**Task prompt:**
Rewrite the lines below as a Markdown table with the columns "Row" and "Line", numbering each row and leaving out blank lines.

Dataset excerpt:
-----
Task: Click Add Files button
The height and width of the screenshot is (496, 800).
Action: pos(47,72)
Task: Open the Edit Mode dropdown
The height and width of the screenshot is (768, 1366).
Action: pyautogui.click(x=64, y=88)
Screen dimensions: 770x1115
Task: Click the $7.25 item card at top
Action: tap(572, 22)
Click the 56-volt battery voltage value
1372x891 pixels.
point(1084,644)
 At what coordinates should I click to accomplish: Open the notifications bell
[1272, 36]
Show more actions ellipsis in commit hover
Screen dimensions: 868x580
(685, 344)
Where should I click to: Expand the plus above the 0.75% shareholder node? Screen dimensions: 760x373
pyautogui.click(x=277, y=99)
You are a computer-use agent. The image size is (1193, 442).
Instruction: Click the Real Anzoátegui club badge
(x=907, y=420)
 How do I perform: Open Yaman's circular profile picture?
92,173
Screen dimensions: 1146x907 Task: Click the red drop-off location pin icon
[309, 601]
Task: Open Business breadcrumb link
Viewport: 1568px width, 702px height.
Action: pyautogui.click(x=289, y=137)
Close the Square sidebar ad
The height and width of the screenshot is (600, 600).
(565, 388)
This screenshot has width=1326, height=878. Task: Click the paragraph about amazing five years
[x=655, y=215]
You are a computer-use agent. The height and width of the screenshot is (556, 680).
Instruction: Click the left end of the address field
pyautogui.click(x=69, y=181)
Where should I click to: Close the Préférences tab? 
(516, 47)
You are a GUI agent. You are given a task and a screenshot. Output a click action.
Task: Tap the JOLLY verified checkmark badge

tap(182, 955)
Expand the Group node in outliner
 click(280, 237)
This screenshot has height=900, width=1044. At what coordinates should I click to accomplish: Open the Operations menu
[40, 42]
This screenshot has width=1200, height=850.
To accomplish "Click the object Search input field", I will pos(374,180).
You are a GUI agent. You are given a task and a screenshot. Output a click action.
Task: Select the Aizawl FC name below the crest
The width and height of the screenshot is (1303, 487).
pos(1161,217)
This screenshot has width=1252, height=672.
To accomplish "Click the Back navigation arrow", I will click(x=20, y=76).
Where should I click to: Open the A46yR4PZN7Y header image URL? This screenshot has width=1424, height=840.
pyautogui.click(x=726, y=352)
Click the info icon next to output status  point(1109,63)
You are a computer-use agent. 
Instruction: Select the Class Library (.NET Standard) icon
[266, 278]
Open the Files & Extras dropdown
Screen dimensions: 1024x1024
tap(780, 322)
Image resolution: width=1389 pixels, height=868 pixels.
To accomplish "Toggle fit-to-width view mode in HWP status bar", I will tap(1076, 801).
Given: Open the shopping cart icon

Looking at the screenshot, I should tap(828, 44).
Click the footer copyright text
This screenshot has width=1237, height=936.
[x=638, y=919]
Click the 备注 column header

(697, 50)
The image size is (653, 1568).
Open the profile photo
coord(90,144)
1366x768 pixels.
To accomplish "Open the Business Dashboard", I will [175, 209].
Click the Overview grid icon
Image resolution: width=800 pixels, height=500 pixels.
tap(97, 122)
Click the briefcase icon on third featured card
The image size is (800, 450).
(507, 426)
-----
**Written solution:**
| Row | Line |
|---|---|
| 1 | Task: Click Add Files button |
| 2 | The height and width of the screenshot is (496, 800). |
| 3 | Action: pos(47,72) |
| 4 | Task: Open the Edit Mode dropdown |
| 5 | The height and width of the screenshot is (768, 1366). |
| 6 | Action: pyautogui.click(x=64, y=88) |
| 7 | Screen dimensions: 770x1115 |
| 8 | Task: Click the $7.25 item card at top |
| 9 | Action: tap(572, 22) |
| 10 | Click the 56-volt battery voltage value |
| 11 | 1372x891 pixels. |
| 12 | point(1084,644) |
| 13 |  At what coordinates should I click to accomplish: Open the notifications bell |
| 14 | [1272, 36] |
| 15 | Show more actions ellipsis in commit hover |
| 16 | Screen dimensions: 868x580 |
| 17 | (685, 344) |
| 18 | Where should I click to: Expand the plus above the 0.75% shareholder node? Screen dimensions: 760x373 |
| 19 | pyautogui.click(x=277, y=99) |
| 20 | You are a computer-use agent. The image size is (1193, 442). |
| 21 | Instruction: Click the Real Anzoátegui club badge |
| 22 | (x=907, y=420) |
| 23 |  How do I perform: Open Yaman's circular profile picture? |
| 24 | 92,173 |
| 25 | Screen dimensions: 1146x907 Task: Click the red drop-off location pin icon |
| 26 | [309, 601] |
| 27 | Task: Open Business breadcrumb link |
| 28 | Viewport: 1568px width, 702px height. |
| 29 | Action: pyautogui.click(x=289, y=137) |
| 30 | Close the Square sidebar ad |
| 31 | The height and width of the screenshot is (600, 600). |
| 32 | (565, 388) |
| 33 | This screenshot has width=1326, height=878. Task: Click the paragraph about amazing five years |
| 34 | [x=655, y=215] |
| 35 | You are a computer-use agent. The height and width of the screenshot is (556, 680). |
| 36 | Instruction: Click the left end of the address field |
| 37 | pyautogui.click(x=69, y=181) |
| 38 | Where should I click to: Close the Préférences tab?  |
| 39 | (516, 47) |
| 40 | You are a GUI agent. You are given a task and a screenshot. Output a click action. |
| 41 | Task: Tap the JOLLY verified checkmark badge |
| 42 | tap(182, 955) |
| 43 | Expand the Group node in outliner |
| 44 |  click(280, 237) |
| 45 | This screenshot has height=900, width=1044. At what coordinates should I click to accomplish: Open the Operations menu |
| 46 | [40, 42] |
| 47 | This screenshot has width=1200, height=850. |
| 48 | To accomplish "Click the object Search input field", I will pos(374,180). |
| 49 | You are a GUI agent. You are given a task and a screenshot. Output a click action. |
| 50 | Task: Select the Aizawl FC name below the crest |
| 51 | The width and height of the screenshot is (1303, 487). |
| 52 | pos(1161,217) |
| 53 | This screenshot has width=1252, height=672. |
| 54 | To accomplish "Click the Back navigation arrow", I will click(x=20, y=76). |
| 55 | Where should I click to: Open the A46yR4PZN7Y header image URL? This screenshot has width=1424, height=840. |
| 56 | pyautogui.click(x=726, y=352) |
| 57 | Click the info icon next to output status  point(1109,63) |
| 58 | You are a computer-use agent.  |
| 59 | Instruction: Select the Class Library (.NET Standard) icon |
| 60 | [266, 278] |
| 61 | Open the Files & Extras dropdown |
| 62 | Screen dimensions: 1024x1024 |
| 63 | tap(780, 322) |
| 64 | Image resolution: width=1389 pixels, height=868 pixels. |
| 65 | To accomplish "Toggle fit-to-width view mode in HWP status bar", I will tap(1076, 801). |
| 66 | Given: Open the shopping cart icon |
| 67 | Looking at the screenshot, I should tap(828, 44). |
| 68 | Click the footer copyright text |
| 69 | This screenshot has width=1237, height=936. |
| 70 | [x=638, y=919] |
| 71 | Click the 备注 column header |
| 72 | (697, 50) |
| 73 | The image size is (653, 1568). |
| 74 | Open the profile photo |
| 75 | coord(90,144) |
| 76 | 1366x768 pixels. |
| 77 | To accomplish "Open the Business Dashboard", I will [175, 209]. |
| 78 | Click the Overview grid icon |
| 79 | Image resolution: width=800 pixels, height=500 pixels. |
| 80 | tap(97, 122) |
| 81 | Click the briefcase icon on third featured card |
| 82 | The image size is (800, 450). |
| 83 | (507, 426) |